Northern B.C.'s newest lumber player, Conifex, is bullish on the future, calculating that lumber supply constraints, a continually growing U.S. population, and the advent of a Chinese market will jack up prices in the medium-term future.

Northern B.C.'s newest lumber player, Conifex, is bullish on the future, calculating that lumber supply constraints, a continually growing U.S. population, and the advent of a Chinese market will jack up prices in the medium-term future.

Conifex chairman and CEO Ken Shields also believes there's an opportunity to get value for its logging and sawmilling wood residuals - formally called waste - by continuing to supply the pulp sector, but also tapping into new areas like bioenergy.

Shields also indicated there's no question the Fort St. James-based company is looking to buy other sawmills, but only if they are underpinned by a solid softwood timber base.

The company is already operating on one shift, employing 171 people. The plan is to invest $30 million in improving its finishing and drying operations and moving to two shifts by the summer.

Shields' enthusiasm comes against a forest sector reeling from low prices, a rising dollar and export taxes to the U.S.

More than 3,500 forestry workers have lost their jobs in northern B.C. in the past three years as mills have shut down, cut shifts and moved to reduce work weeks. Just last week, Canfor Corp. announced another mill closure with 180 job losses in its Quesnel plant.

"In a few years, I hope to return here to present financial statements to you which confirm my main point.
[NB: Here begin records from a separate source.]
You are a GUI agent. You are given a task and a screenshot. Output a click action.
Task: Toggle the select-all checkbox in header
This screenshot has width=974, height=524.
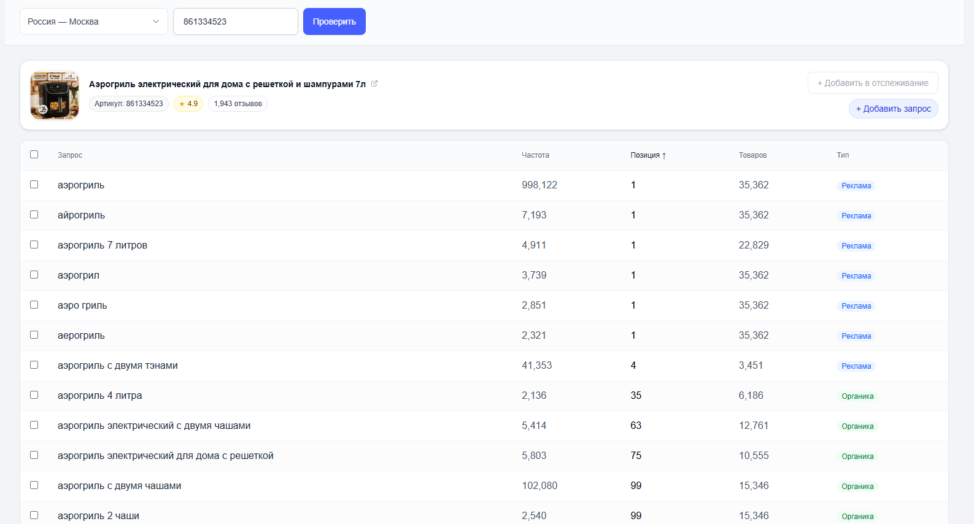click(x=34, y=155)
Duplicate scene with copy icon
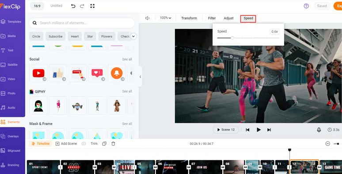This screenshot has width=342, height=174. point(104,143)
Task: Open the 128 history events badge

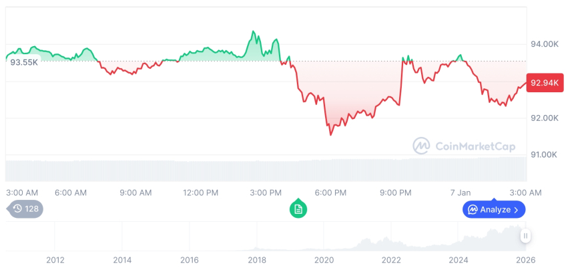Action: (27, 209)
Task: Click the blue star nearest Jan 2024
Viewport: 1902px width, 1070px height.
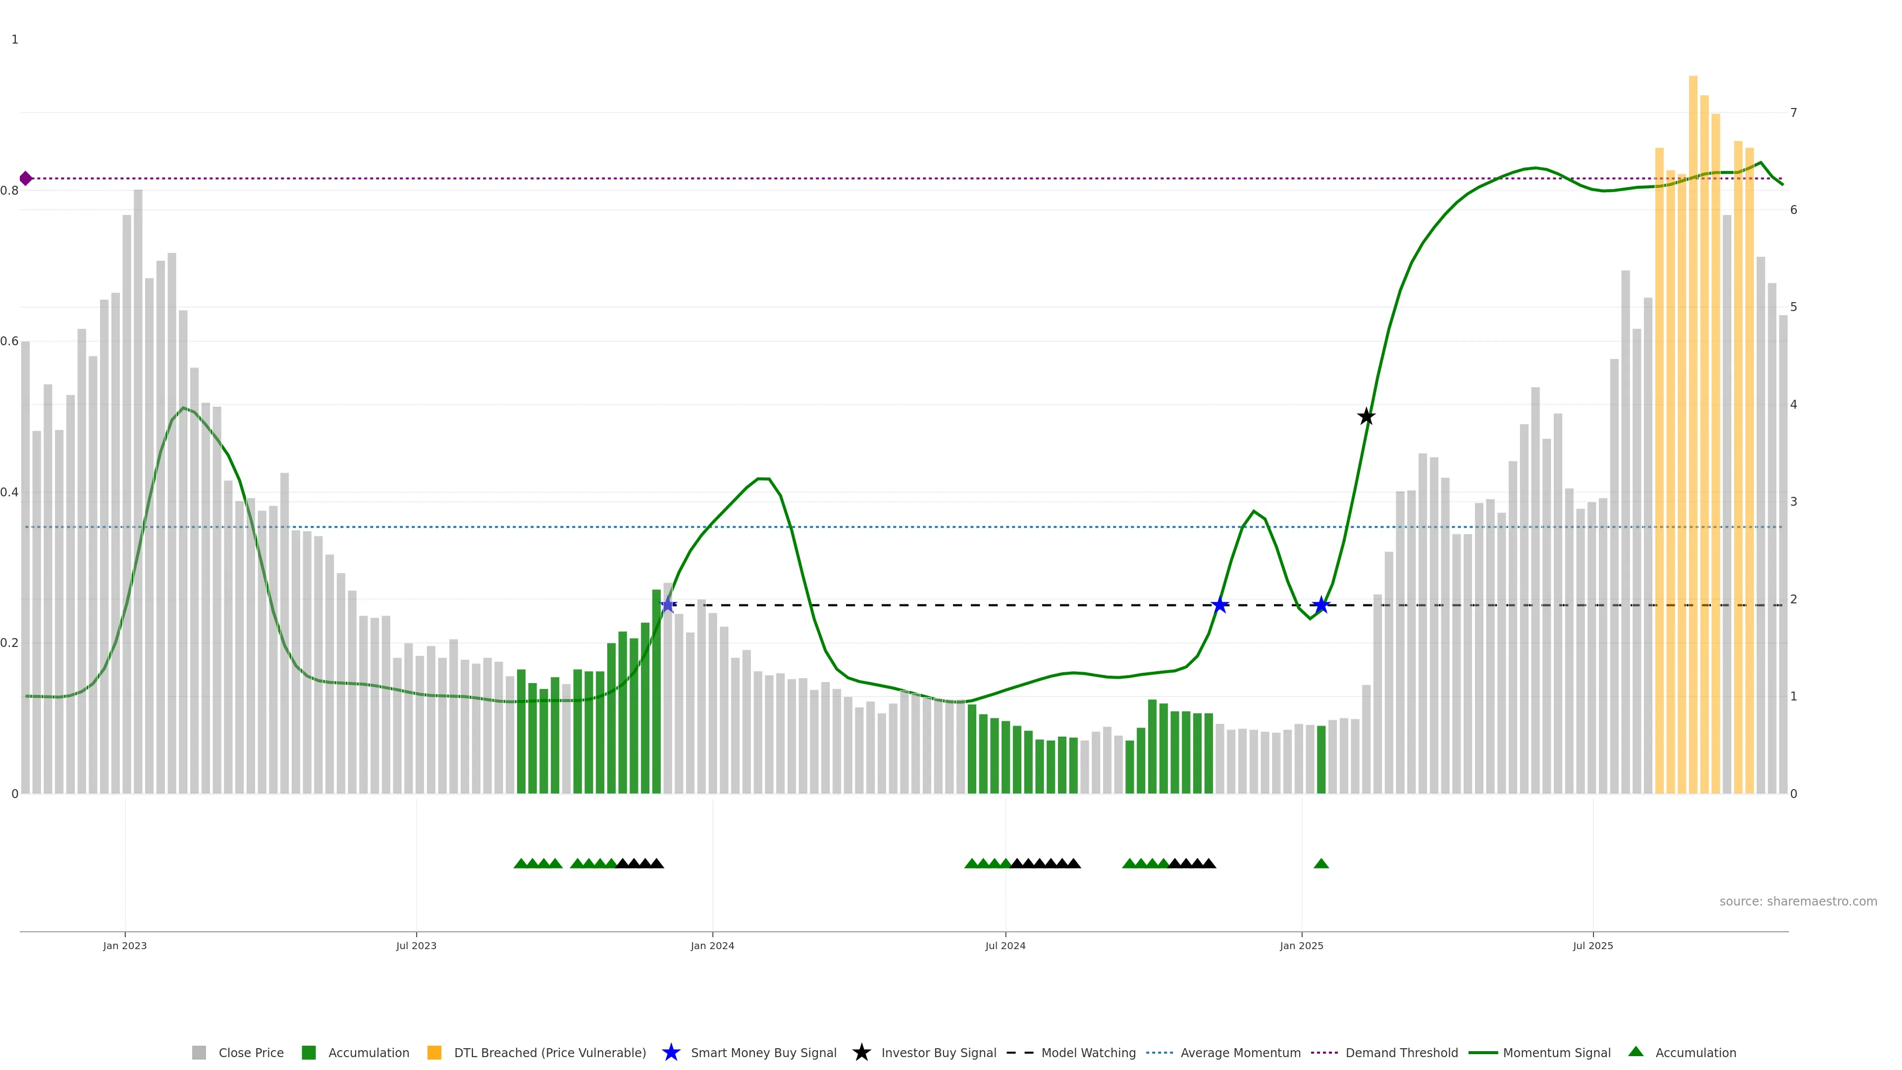Action: coord(667,605)
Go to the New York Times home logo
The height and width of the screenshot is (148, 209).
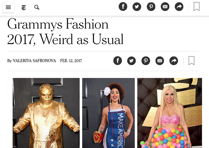24,7
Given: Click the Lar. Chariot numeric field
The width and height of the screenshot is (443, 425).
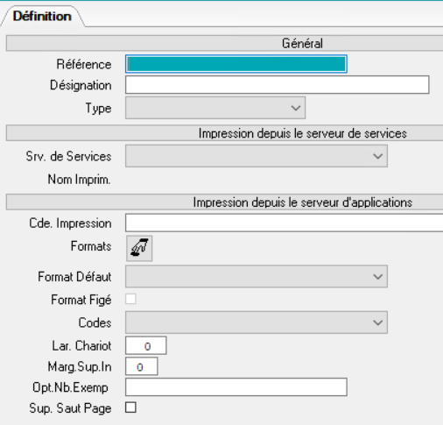Looking at the screenshot, I should (146, 345).
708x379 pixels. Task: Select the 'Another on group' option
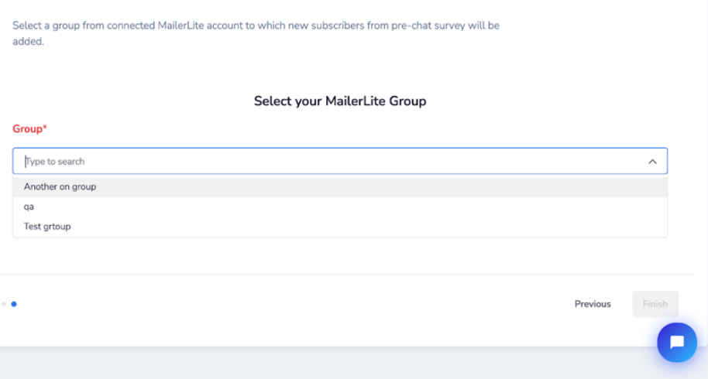pyautogui.click(x=60, y=186)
That well situated sawmills with quality saw logs at affordable prices will produce record-high cash flows," Shields told the the seventh annual B.C. Natural Resources Forum at the Civic Centre.

"The best days of our industry are not behind us, they are yet to come," said Shields, the former chairman and CEO of Raymond James Ltd. in Canada, a financial services firm.

The two-day forum, which attracted about 200 people Wednesday morning, continues today with CIBC World Markets managing director Don Roberts delivering the luncheon address on outlooks for bioenergy.

Privately-owned Conifex purchased its Fort St. James sawmill for $12.8-million through the bankruptcy proceedings of Portland, Ore.-based Pope and Talbot.

That was much less than the $39 million that Pope and Talbot paid for the mill three years earlier, and that low-entry price helps explain, in part, why Conifex decided to invest in the forest sector, knowing that they would not be making money initially, said Shields.

He said Conifex's analysis is that lumber supply constraints in B.C. from the mountain pine beetle, but also timber decreases in Ontario and Quebec, and a recovery in the housing market in the U.S. this decade, will put upward pressure on prices.

Conifex expects U.S. housing starts to reach the 1.3 million mark by the middle of the decade and 1.7 million by the end of the decade. That's below the two million peak reached in 2005, but well above the level today, which is under 700,000 starts. The company also expects prices to rise to the $325 US level in the long run, well above the $200 level today.

Conifex's analysis is similar to that of some other forecasters, including that of Russell Taylor's Wood Markets. As a result of timber supply cuts in Eastern Canada and the pine beetle epidemic, Taylor believes Canada's lumber production has peaked and may never return to the record output in 2004.

B.C. Forests Minister Pat Bell, who hosts the forum, said he continues to believe that natural resource industries will continue to drive the economy not only of northern B.C., but the province as well.

That will be increasingly true as the Chinese economy comes into play and its thirst for natural resources, he said.